520 F2d 528 Lane v. General Motors Corporation
520 F.2d 528
David LANE and Mary Ann Lane, Plaintiffs-Appellants,
GENERAL MOTORS CORPORATION, Defendant-Appellee.
No. 588, Docket 74-1818.
United States Court of Appeals,
Argued March 25, 1975.
Decided March 27, 1975.
Bernard S. Meyer, New York City (Morris Hirschhorn, Fink, Weinberger, Meyer & Charney, P. C., and Jeffrey G. Stark, New York City, on the brief), for plaintiffs-appellants.
Roy L. Reardon, New York City (Simpson, Thacher & Bartlett, New York City, Frazer F. Hilder, Gen.

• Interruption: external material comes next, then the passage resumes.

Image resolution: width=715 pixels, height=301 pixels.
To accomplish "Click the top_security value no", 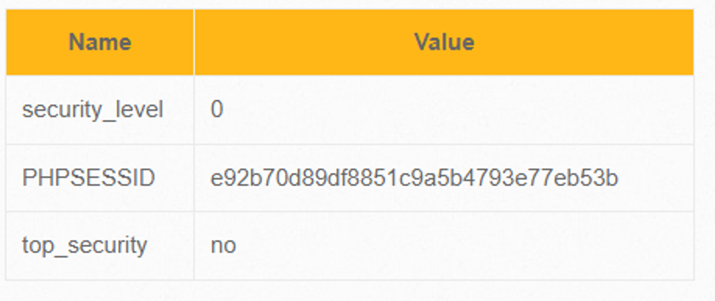I will pos(223,246).
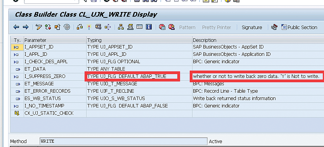Click the Pretty Printer button
Viewport: 324px width, 147px height.
pyautogui.click(x=217, y=27)
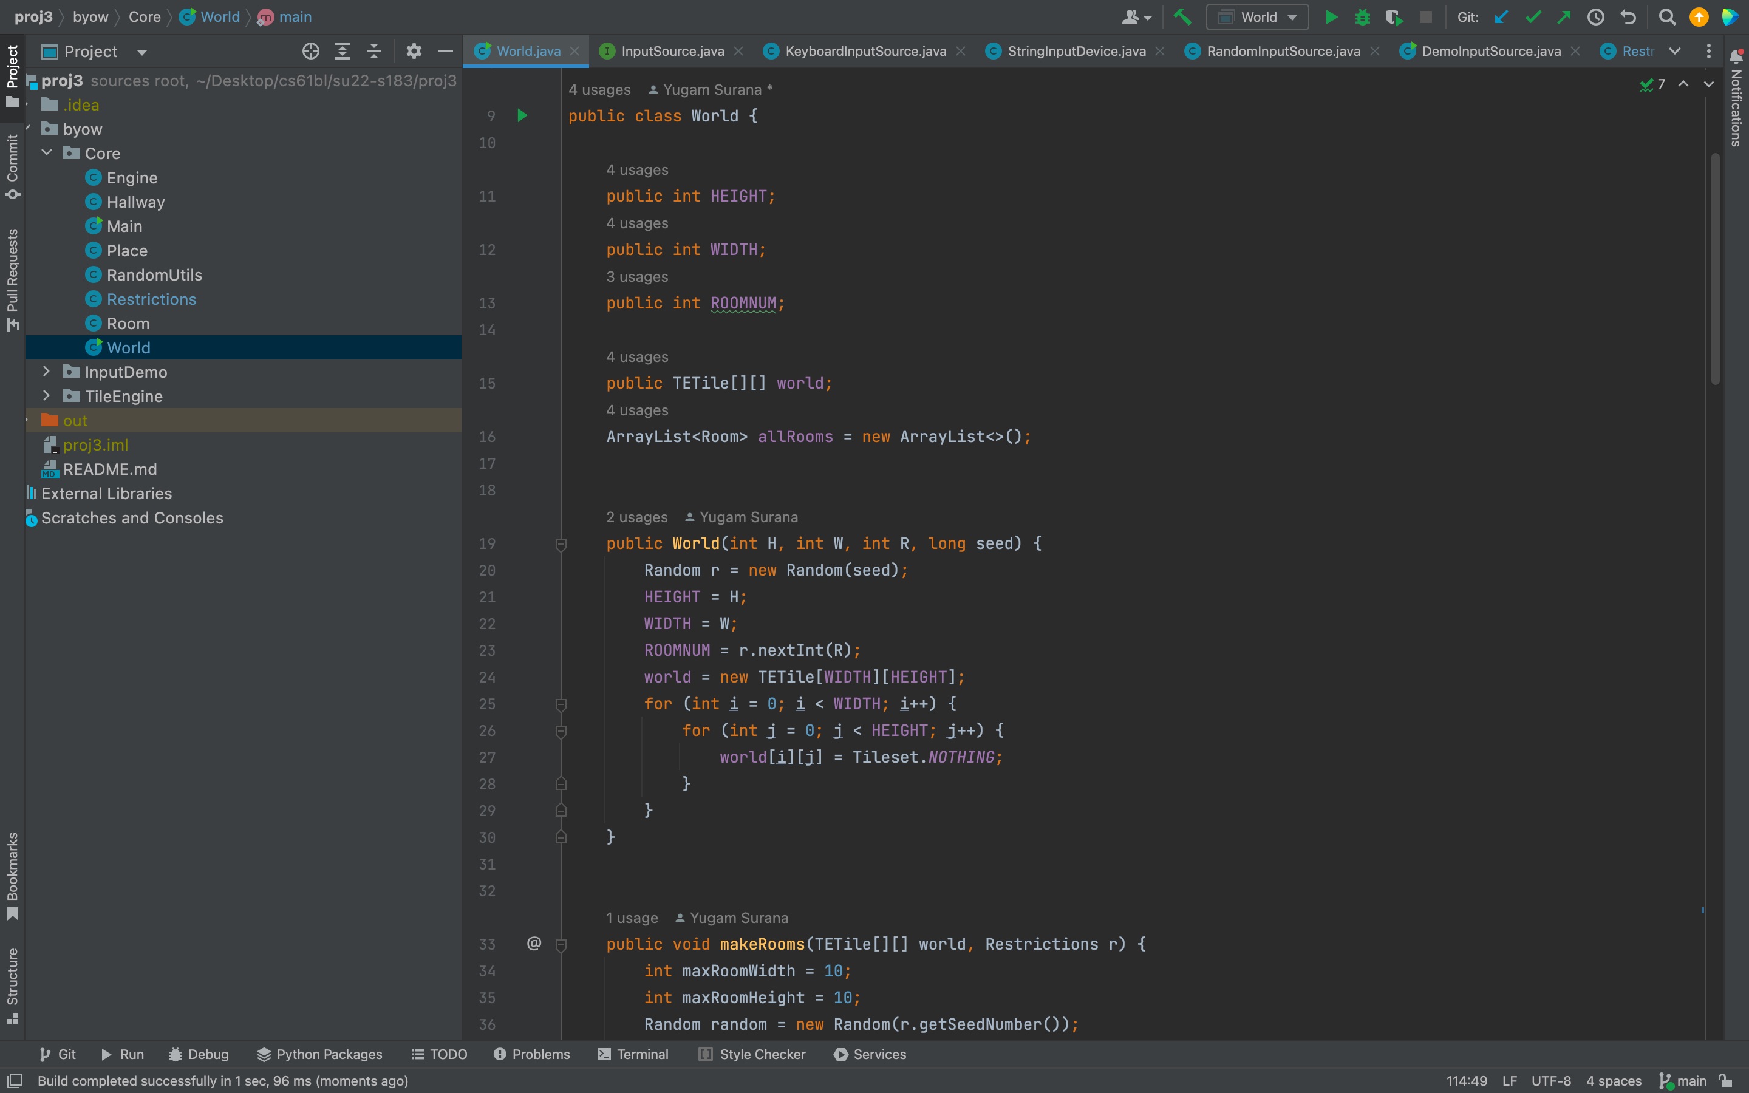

Counsel, General Motors Corp., Detroit, Mich., James P. Barrett, Patrick H. Barth, New York City, on the brief), for defendant-appellee.
Before KAUFMAN, Chief Judge, MULLIGAN, Circuit Judge, and THOMSEN, Senior District Judge.*
David Lane, an employee of Jersey Central Power and Lighting Company, was injured when a heavy utility truck, driven by a fellow employee, in which Lane was riding as a passenger, sitting next to the right front door, rolled over after skidding on an icy road and striking a median curb. The door opened when the truck hit the curb; Lane was partially ejected from the truck and received serious injuries.1
Lane and his wife sued (1) General Motors Corporation (the original manufacturer of the truck) alleging that the door latch was improperly designed, and (2) Pitman Manufacturing Co. (which had modified the truck by adding a hydraulic boom, a second cab and various appurtenances) alleging that the truck was top-heavy and unstable, due to the fault of Pitman or GMC, or both.2
A jury in the Southern District of New York brought in a verdict for both defendants. On this appeal, plaintiffs-appellants limit themselves to that portion of the judgment dismissing their claims against GMC for improper design of the door latch. Their appellate counsel argues that the charge of the district judge was so fundamentally erroneous as it related to plaintiffs' claim against GMC for the alleged improper design of the door latch that, despite the failure of trial counsel to object to it, this Court should order a new trial to avoid a miscarriage of justice.
The charge was hammered out in a long session with counsel for both sides, and included the instructions which plaintiffs' trial counsel requested. Plaintiffs' trial counsel took no exception to the charge; indeed, he stated on the record how fair it was. We have carefully examined the record and briefs and find no such fundamental error as would justify a reversal.